L’Australie s’est réveillée sous le choc après une attaque d’une violence inouïe survenue à Sydney. À Bondi Beach, haut lieu de rassemblement et de célébration, des tirs ont semé la mort et la panique lors des festivités de Hanoukka. Le pays, pourtant marqué par une législation stricte sur les armes, tente de comprendre l’impensable.

Le 14 décembre 2025 au matin, un père et son fils ont ouvert le feu sur une foule d’environ un millier de personnes réunies à Bondi Beach, l’un des sites les plus emblématiques de Sydney. Les festivités de Hanoukka ont basculé dans l’horreur en quelques instants. Alors que l’Australie interdit largement les armes à feu depuis 1996, le père des deux assaillants disposait légalement d’un port d’arme et possédait six armes enregistrées, toutes utilisées lors de l’attaque.
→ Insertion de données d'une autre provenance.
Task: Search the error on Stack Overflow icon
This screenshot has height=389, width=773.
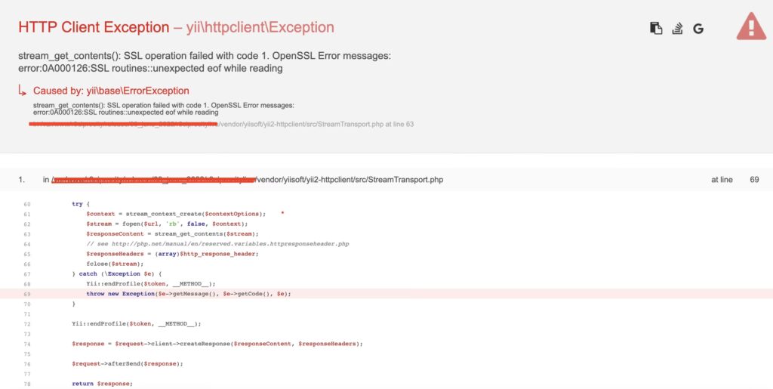Action: point(678,29)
Un drame aux lourdes conséquences humaines
Le bilan provisoire est particulièrement lourd. Au moins quinze personnes ont perdu la vie, parmi lesquelles une enfant de dix ans et un homme de 87 ans, et plus de quarante autres ont été blessées. La police est intervenue rapidement : le père a été neutralisé après avoir été désarmé par un homme prénommé Ahmed, désormais salué comme un héros national, tandis que le fils, Naveed, a été hospitalisé dans un état critique. Le caractère antisémite de l’attaque ne fait guère de doute, même si les motivations exactes restent à établir.